— START GIVEN DATA —

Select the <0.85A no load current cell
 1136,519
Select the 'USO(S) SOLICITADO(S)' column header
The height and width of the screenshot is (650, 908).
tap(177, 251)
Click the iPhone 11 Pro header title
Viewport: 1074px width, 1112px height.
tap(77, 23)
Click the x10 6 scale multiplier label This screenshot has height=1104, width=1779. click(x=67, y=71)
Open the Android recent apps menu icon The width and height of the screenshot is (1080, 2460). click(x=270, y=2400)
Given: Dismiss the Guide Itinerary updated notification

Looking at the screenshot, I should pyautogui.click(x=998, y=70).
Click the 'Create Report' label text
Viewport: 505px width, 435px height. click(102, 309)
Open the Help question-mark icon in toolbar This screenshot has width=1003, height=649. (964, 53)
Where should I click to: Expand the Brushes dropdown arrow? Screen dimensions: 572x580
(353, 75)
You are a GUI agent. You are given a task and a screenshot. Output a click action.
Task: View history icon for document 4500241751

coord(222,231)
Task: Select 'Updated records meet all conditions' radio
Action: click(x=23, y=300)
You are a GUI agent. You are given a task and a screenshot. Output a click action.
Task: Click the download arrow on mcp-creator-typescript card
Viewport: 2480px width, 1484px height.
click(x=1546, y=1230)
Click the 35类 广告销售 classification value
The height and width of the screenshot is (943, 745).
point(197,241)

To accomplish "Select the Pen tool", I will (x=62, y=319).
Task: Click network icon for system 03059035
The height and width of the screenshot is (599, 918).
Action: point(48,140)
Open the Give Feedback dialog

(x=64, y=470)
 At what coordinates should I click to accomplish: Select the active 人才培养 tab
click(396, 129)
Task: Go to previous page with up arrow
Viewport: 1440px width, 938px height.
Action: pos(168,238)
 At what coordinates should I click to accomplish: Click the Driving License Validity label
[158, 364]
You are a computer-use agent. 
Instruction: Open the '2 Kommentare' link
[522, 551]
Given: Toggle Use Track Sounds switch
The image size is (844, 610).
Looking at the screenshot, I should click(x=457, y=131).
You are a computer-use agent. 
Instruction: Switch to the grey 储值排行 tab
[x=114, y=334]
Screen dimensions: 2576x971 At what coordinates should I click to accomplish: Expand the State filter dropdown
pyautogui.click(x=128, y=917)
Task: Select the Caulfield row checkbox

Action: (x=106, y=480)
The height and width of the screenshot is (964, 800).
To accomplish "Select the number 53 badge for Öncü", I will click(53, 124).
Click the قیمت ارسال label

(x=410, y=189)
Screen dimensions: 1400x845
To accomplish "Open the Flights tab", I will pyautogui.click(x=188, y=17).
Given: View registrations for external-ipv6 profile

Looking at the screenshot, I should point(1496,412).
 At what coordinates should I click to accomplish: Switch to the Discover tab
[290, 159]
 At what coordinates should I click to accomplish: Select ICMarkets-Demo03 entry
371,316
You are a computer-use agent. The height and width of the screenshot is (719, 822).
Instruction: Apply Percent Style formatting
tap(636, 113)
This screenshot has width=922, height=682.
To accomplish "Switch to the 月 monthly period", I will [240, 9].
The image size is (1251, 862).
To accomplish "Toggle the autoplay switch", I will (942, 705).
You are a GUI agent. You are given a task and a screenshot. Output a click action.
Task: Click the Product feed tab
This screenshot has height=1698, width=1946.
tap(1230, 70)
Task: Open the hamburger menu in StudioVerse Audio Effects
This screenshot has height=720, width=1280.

— END GIVEN DATA —

Copy all of the lines above exactly as they appear.

» SOLUTION BELOW
Select the <0.85A no load current cell
 1136,519
Select the 'USO(S) SOLICITADO(S)' column header
The height and width of the screenshot is (650, 908).
tap(177, 251)
Click the iPhone 11 Pro header title
Viewport: 1074px width, 1112px height.
tap(77, 23)
Click the x10 6 scale multiplier label This screenshot has height=1104, width=1779. click(x=67, y=71)
Open the Android recent apps menu icon The width and height of the screenshot is (1080, 2460). click(x=270, y=2400)
Given: Dismiss the Guide Itinerary updated notification

Looking at the screenshot, I should pyautogui.click(x=998, y=70).
Click the 'Create Report' label text
Viewport: 505px width, 435px height. click(102, 309)
Open the Help question-mark icon in toolbar This screenshot has width=1003, height=649. (964, 53)
Where should I click to: Expand the Brushes dropdown arrow? Screen dimensions: 572x580
(353, 75)
You are a GUI agent. You are given a task and a screenshot. Output a click action.
Task: View history icon for document 4500241751

coord(222,231)
Task: Select 'Updated records meet all conditions' radio
Action: click(x=23, y=300)
You are a GUI agent. You are given a task and a screenshot. Output a click action.
Task: Click the download arrow on mcp-creator-typescript card
Viewport: 2480px width, 1484px height.
click(x=1546, y=1230)
Click the 35类 广告销售 classification value
The height and width of the screenshot is (943, 745).
point(197,241)

To accomplish "Select the Pen tool", I will (x=62, y=319).
Task: Click network icon for system 03059035
The height and width of the screenshot is (599, 918).
Action: point(48,140)
Open the Give Feedback dialog

(x=64, y=470)
 At what coordinates should I click to accomplish: Select the active 人才培养 tab
click(396, 129)
Task: Go to previous page with up arrow
Viewport: 1440px width, 938px height.
Action: pos(168,238)
 At what coordinates should I click to accomplish: Click the Driving License Validity label
[158, 364]
You are a computer-use agent. 
Instruction: Open the '2 Kommentare' link
[522, 551]
Given: Toggle Use Track Sounds switch
The image size is (844, 610).
Looking at the screenshot, I should click(x=457, y=131).
You are a computer-use agent. 
Instruction: Switch to the grey 储值排行 tab
[x=114, y=334]
Screen dimensions: 2576x971 At what coordinates should I click to accomplish: Expand the State filter dropdown
pyautogui.click(x=128, y=917)
Task: Select the Caulfield row checkbox

Action: (x=106, y=480)
The height and width of the screenshot is (964, 800).
To accomplish "Select the number 53 badge for Öncü", I will click(53, 124).
Click the قیمت ارسال label

(x=410, y=189)
Screen dimensions: 1400x845
To accomplish "Open the Flights tab", I will pyautogui.click(x=188, y=17).
Given: View registrations for external-ipv6 profile

Looking at the screenshot, I should point(1496,412).
 At what coordinates should I click to accomplish: Switch to the Discover tab
[290, 159]
 At what coordinates should I click to accomplish: Select ICMarkets-Demo03 entry
371,316
You are a computer-use agent. The height and width of the screenshot is (719, 822).
Instruction: Apply Percent Style formatting
tap(636, 113)
This screenshot has width=922, height=682.
To accomplish "Switch to the 月 monthly period", I will [240, 9].
The image size is (1251, 862).
To accomplish "Toggle the autoplay switch", I will (942, 705).
You are a GUI agent. You are given a task and a screenshot. Output a click action.
Task: Click the Product feed tab
This screenshot has height=1698, width=1946.
tap(1230, 70)
Task: Open the hamburger menu in StudioVerse Audio Effects
This screenshot has height=720, width=1280.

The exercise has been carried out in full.